▶ _EXERCISE DATA_:
_ _ _ _

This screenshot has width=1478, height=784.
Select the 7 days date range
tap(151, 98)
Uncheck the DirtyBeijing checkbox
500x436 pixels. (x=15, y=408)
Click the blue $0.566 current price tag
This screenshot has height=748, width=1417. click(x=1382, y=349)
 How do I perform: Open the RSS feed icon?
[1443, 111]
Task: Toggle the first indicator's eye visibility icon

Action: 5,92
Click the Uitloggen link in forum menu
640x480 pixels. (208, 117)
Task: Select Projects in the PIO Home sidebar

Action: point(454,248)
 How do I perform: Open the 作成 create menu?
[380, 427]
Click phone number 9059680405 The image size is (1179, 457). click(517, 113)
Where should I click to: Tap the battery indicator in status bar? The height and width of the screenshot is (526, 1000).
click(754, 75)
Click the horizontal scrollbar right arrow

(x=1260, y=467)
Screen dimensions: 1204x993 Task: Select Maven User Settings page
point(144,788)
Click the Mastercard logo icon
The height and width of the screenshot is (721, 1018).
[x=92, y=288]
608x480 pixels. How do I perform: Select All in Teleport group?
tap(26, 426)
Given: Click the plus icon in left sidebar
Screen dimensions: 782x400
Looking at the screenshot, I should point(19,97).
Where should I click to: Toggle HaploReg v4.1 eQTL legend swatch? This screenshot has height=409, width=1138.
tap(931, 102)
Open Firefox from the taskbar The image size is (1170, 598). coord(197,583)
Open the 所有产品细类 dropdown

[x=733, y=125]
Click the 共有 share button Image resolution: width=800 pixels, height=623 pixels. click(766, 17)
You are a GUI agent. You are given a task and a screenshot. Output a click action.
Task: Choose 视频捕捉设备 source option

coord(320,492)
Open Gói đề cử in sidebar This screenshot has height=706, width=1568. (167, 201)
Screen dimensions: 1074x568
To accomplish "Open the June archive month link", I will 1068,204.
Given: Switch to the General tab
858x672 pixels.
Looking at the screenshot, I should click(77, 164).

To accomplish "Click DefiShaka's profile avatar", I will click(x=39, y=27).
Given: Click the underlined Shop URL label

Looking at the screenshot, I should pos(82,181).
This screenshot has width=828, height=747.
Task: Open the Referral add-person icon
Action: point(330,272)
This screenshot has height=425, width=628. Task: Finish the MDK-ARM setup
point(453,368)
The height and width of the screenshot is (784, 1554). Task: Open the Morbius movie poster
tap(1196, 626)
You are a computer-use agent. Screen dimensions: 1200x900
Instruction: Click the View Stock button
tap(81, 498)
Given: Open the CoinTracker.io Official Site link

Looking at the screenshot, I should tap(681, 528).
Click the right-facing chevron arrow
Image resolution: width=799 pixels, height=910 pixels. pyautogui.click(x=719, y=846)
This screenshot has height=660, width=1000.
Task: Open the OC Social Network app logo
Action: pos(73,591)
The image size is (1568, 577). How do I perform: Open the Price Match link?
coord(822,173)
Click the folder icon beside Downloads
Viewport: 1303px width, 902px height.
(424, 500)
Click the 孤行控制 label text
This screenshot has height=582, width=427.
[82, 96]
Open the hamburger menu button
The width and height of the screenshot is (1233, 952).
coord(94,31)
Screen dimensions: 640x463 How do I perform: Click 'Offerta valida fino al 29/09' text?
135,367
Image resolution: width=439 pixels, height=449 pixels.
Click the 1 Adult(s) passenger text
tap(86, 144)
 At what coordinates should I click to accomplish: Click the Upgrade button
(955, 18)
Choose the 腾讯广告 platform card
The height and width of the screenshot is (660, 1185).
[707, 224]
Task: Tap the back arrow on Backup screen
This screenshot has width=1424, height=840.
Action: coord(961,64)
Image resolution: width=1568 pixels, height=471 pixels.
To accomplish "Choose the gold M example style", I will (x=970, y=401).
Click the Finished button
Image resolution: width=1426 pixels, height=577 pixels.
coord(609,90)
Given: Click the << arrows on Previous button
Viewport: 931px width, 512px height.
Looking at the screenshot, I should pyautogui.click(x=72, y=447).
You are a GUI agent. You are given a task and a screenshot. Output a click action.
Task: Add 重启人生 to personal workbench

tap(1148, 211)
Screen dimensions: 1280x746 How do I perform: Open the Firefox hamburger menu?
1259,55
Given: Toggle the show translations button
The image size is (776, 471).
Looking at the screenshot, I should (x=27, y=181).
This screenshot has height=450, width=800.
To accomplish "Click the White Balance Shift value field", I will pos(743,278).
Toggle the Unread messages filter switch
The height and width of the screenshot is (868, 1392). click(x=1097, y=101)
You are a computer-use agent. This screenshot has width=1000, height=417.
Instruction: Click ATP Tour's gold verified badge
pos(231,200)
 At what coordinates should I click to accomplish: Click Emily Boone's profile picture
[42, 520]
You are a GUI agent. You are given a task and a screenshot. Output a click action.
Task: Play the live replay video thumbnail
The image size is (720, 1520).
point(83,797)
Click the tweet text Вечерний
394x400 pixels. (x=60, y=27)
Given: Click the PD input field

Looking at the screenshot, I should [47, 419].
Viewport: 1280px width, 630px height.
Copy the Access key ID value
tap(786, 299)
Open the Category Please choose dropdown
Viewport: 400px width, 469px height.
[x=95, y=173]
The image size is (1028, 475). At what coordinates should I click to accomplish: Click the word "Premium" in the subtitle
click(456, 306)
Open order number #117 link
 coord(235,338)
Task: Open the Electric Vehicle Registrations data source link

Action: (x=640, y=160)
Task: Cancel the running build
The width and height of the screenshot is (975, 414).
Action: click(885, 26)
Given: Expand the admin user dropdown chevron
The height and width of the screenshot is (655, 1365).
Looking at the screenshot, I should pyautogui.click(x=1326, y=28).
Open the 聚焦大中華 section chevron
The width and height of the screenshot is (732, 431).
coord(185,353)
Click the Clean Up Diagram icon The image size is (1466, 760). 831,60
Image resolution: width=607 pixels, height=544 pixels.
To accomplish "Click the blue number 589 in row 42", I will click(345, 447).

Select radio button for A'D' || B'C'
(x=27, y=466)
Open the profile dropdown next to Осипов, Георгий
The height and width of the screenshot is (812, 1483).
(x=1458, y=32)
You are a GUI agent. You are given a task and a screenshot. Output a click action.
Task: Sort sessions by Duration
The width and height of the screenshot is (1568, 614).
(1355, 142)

_ _ _ _

Your job is to print all of the material again, word for word.

▶ _YOUR SOLUTION_:
This screenshot has width=1478, height=784.
Select the 7 days date range
tap(151, 98)
Uncheck the DirtyBeijing checkbox
500x436 pixels. (x=15, y=408)
Click the blue $0.566 current price tag
This screenshot has height=748, width=1417. click(x=1382, y=349)
 How do I perform: Open the RSS feed icon?
[1443, 111]
Task: Toggle the first indicator's eye visibility icon

Action: 5,92
Click the Uitloggen link in forum menu
640x480 pixels. (208, 117)
Task: Select Projects in the PIO Home sidebar

Action: point(454,248)
 How do I perform: Open the 作成 create menu?
[380, 427]
Click phone number 9059680405 The image size is (1179, 457). click(517, 113)
Where should I click to: Tap the battery indicator in status bar? The height and width of the screenshot is (526, 1000).
click(754, 75)
Click the horizontal scrollbar right arrow

(x=1260, y=467)
Screen dimensions: 1204x993 Task: Select Maven User Settings page
point(144,788)
Click the Mastercard logo icon
The height and width of the screenshot is (721, 1018).
[x=92, y=288]
608x480 pixels. How do I perform: Select All in Teleport group?
tap(26, 426)
Given: Click the plus icon in left sidebar
Screen dimensions: 782x400
Looking at the screenshot, I should point(19,97).
Where should I click to: Toggle HaploReg v4.1 eQTL legend swatch? This screenshot has height=409, width=1138.
tap(931, 102)
Open Firefox from the taskbar The image size is (1170, 598). coord(197,583)
Open the 所有产品细类 dropdown

[x=733, y=125]
Click the 共有 share button Image resolution: width=800 pixels, height=623 pixels. click(766, 17)
You are a GUI agent. You are given a task and a screenshot. Output a click action.
Task: Choose 视频捕捉设备 source option

coord(320,492)
Open Gói đề cử in sidebar This screenshot has height=706, width=1568. (167, 201)
Screen dimensions: 1074x568
To accomplish "Open the June archive month link", I will 1068,204.
Given: Switch to the General tab
858x672 pixels.
Looking at the screenshot, I should click(77, 164).

To accomplish "Click DefiShaka's profile avatar", I will click(x=39, y=27).
Given: Click the underlined Shop URL label

Looking at the screenshot, I should pos(82,181).
This screenshot has width=828, height=747.
Task: Open the Referral add-person icon
Action: point(330,272)
This screenshot has height=425, width=628. Task: Finish the MDK-ARM setup
point(453,368)
The height and width of the screenshot is (784, 1554). Task: Open the Morbius movie poster
tap(1196, 626)
You are a computer-use agent. Screen dimensions: 1200x900
Instruction: Click the View Stock button
tap(81, 498)
Given: Open the CoinTracker.io Official Site link

Looking at the screenshot, I should tap(681, 528).
Click the right-facing chevron arrow
Image resolution: width=799 pixels, height=910 pixels. pyautogui.click(x=719, y=846)
This screenshot has height=660, width=1000.
Task: Open the OC Social Network app logo
Action: pos(73,591)
The image size is (1568, 577). How do I perform: Open the Price Match link?
coord(822,173)
Click the folder icon beside Downloads
Viewport: 1303px width, 902px height.
(424, 500)
Click the 孤行控制 label text
This screenshot has height=582, width=427.
[82, 96]
Open the hamburger menu button
The width and height of the screenshot is (1233, 952).
coord(94,31)
Screen dimensions: 640x463 How do I perform: Click 'Offerta valida fino al 29/09' text?
135,367
Image resolution: width=439 pixels, height=449 pixels.
Click the 1 Adult(s) passenger text
tap(86, 144)
 At what coordinates should I click to accomplish: Click the Upgrade button
(955, 18)
Choose the 腾讯广告 platform card
The height and width of the screenshot is (660, 1185).
[707, 224]
Task: Tap the back arrow on Backup screen
This screenshot has width=1424, height=840.
Action: coord(961,64)
Image resolution: width=1568 pixels, height=471 pixels.
To accomplish "Choose the gold M example style", I will (x=970, y=401).
Click the Finished button
Image resolution: width=1426 pixels, height=577 pixels.
coord(609,90)
Given: Click the << arrows on Previous button
Viewport: 931px width, 512px height.
Looking at the screenshot, I should pyautogui.click(x=72, y=447).
You are a GUI agent. You are given a task and a screenshot. Output a click action.
Task: Add 重启人生 to personal workbench

tap(1148, 211)
Screen dimensions: 1280x746 How do I perform: Open the Firefox hamburger menu?
1259,55
Given: Toggle the show translations button
The image size is (776, 471).
Looking at the screenshot, I should (x=27, y=181).
This screenshot has height=450, width=800.
To accomplish "Click the White Balance Shift value field", I will pos(743,278).
Toggle the Unread messages filter switch
The height and width of the screenshot is (868, 1392). click(x=1097, y=101)
You are a computer-use agent. This screenshot has width=1000, height=417.
Instruction: Click ATP Tour's gold verified badge
pos(231,200)
 At what coordinates should I click to accomplish: Click Emily Boone's profile picture
[42, 520]
You are a GUI agent. You are given a task and a screenshot. Output a click action.
Task: Play the live replay video thumbnail
The image size is (720, 1520).
point(83,797)
Click the tweet text Вечерний
394x400 pixels. (x=60, y=27)
Given: Click the PD input field

Looking at the screenshot, I should [47, 419].
Viewport: 1280px width, 630px height.
Copy the Access key ID value
tap(786, 299)
Open the Category Please choose dropdown
Viewport: 400px width, 469px height.
[x=95, y=173]
The image size is (1028, 475). At what coordinates should I click to accomplish: Click the word "Premium" in the subtitle
click(456, 306)
Open order number #117 link
 coord(235,338)
Task: Open the Electric Vehicle Registrations data source link

Action: (x=640, y=160)
Task: Cancel the running build
The width and height of the screenshot is (975, 414).
Action: click(885, 26)
Given: Expand the admin user dropdown chevron
The height and width of the screenshot is (655, 1365).
Looking at the screenshot, I should pyautogui.click(x=1326, y=28).
Open the 聚焦大中華 section chevron
The width and height of the screenshot is (732, 431).
coord(185,353)
Click the Clean Up Diagram icon The image size is (1466, 760). 831,60
Image resolution: width=607 pixels, height=544 pixels.
To accomplish "Click the blue number 589 in row 42", I will click(345, 447).

Select radio button for A'D' || B'C'
(x=27, y=466)
Open the profile dropdown next to Осипов, Георгий
The height and width of the screenshot is (812, 1483).
(x=1458, y=32)
You are a GUI agent. You are given a task and a screenshot. Output a click action.
Task: Sort sessions by Duration
The width and height of the screenshot is (1568, 614).
(1355, 142)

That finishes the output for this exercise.